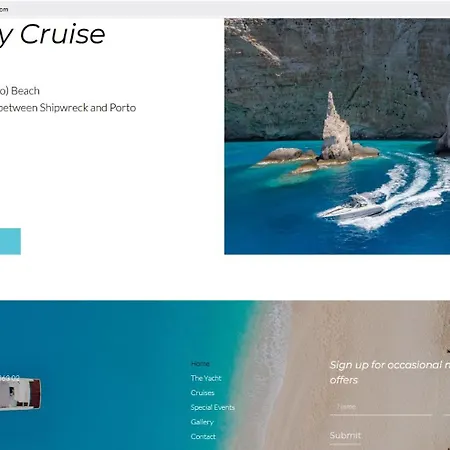Focus the browser address bar URL
The image size is (450, 450).
point(4,9)
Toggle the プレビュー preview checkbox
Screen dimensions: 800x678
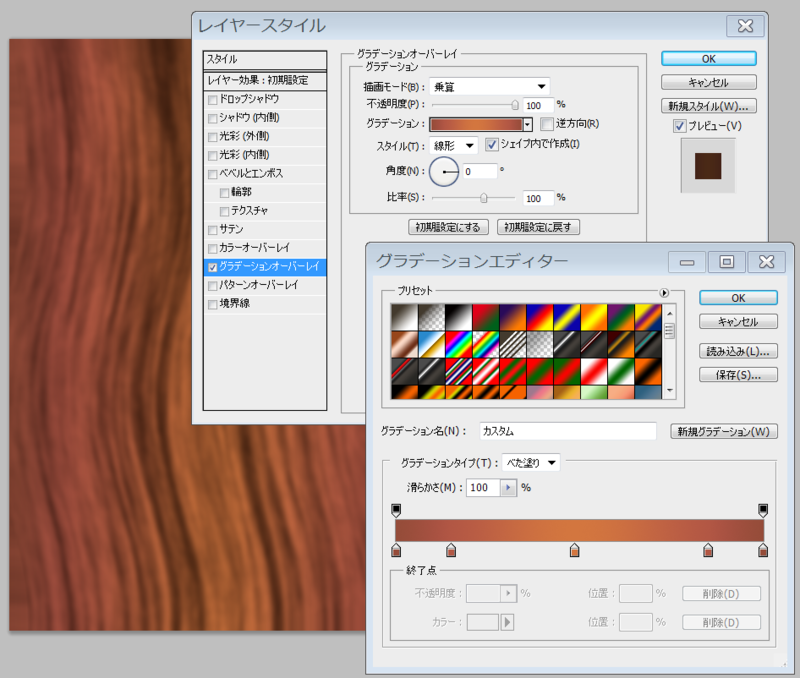point(678,127)
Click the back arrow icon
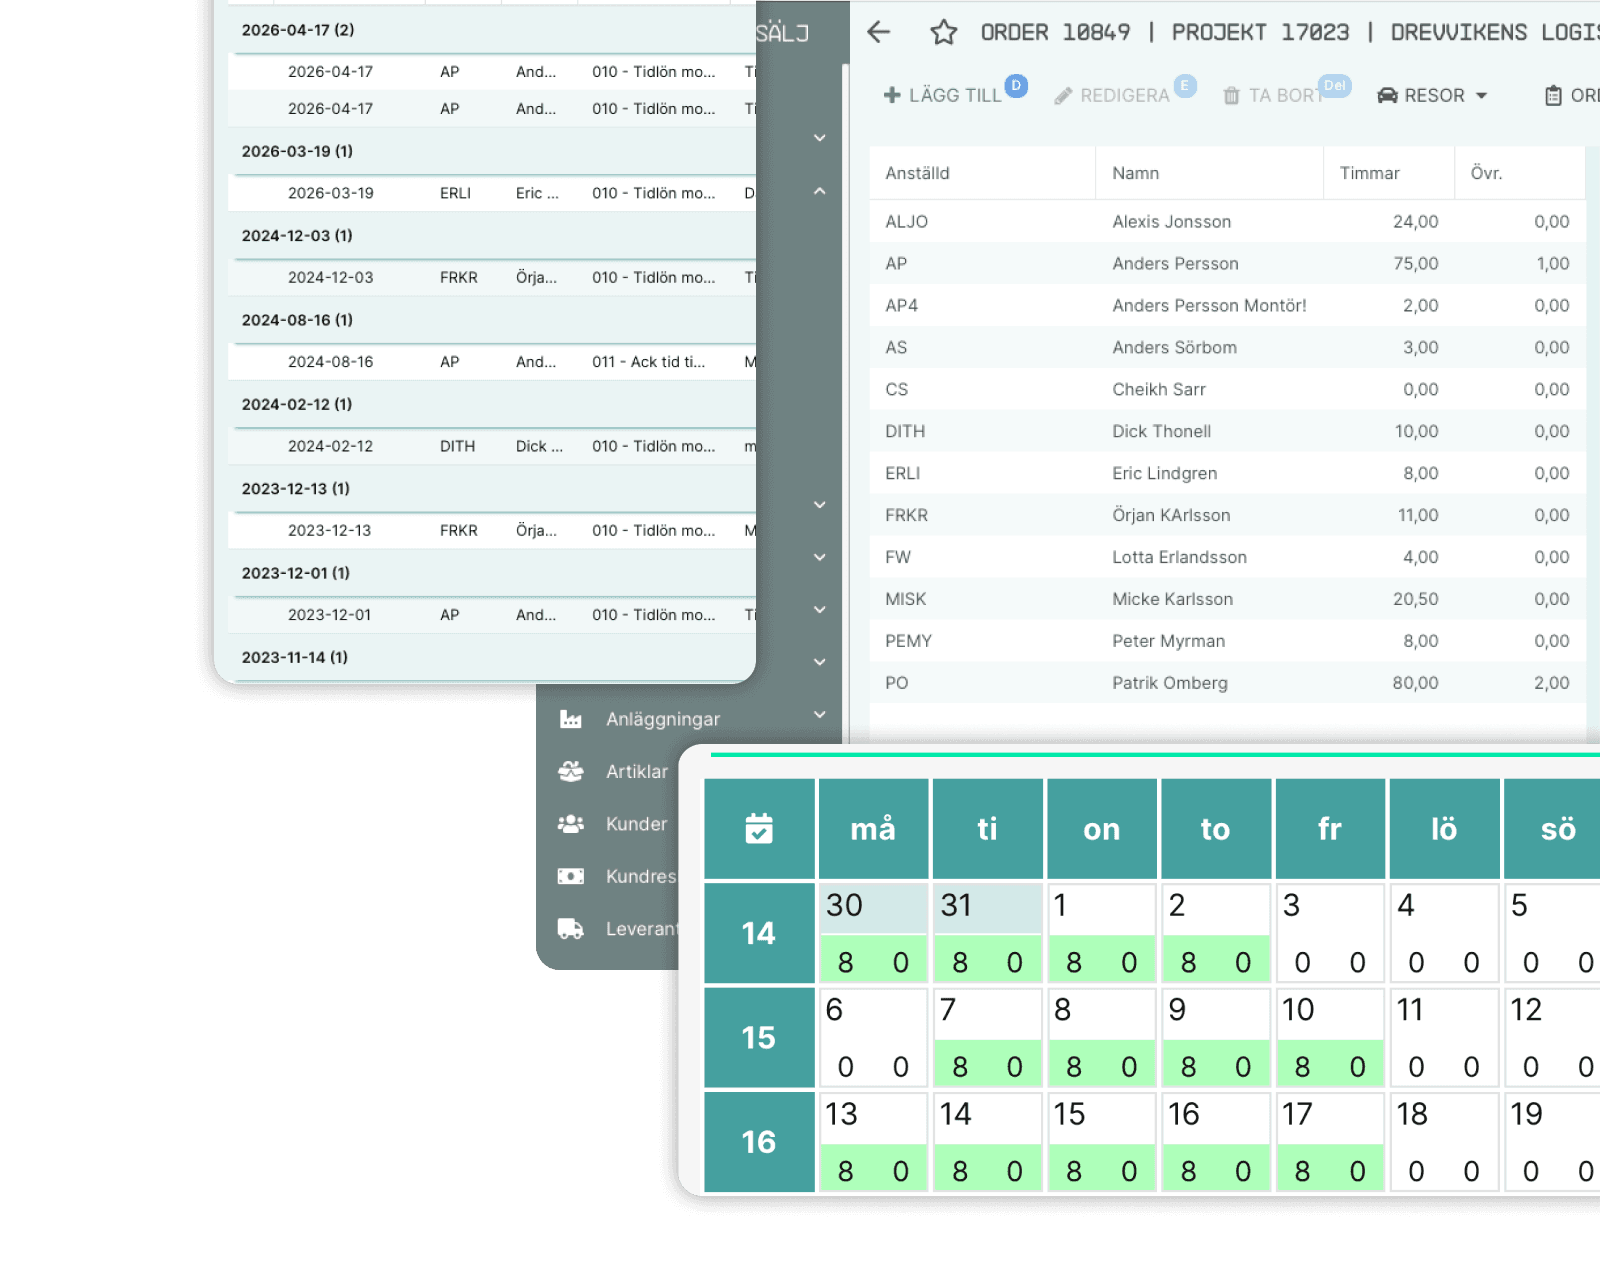 pyautogui.click(x=878, y=32)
***
Convert every one of the rows above into a JSON list of strings, one string per line, with blank lines and the pictures left out.

[
  "Focus the browser address bar URL",
  "The image size is (450, 450).",
  "point(4,9)",
  "Toggle the プレビュー preview checkbox",
  "Screen dimensions: 800x678",
  "point(678,127)",
  "Click the back arrow icon",
  " pyautogui.click(x=878, y=32)"
]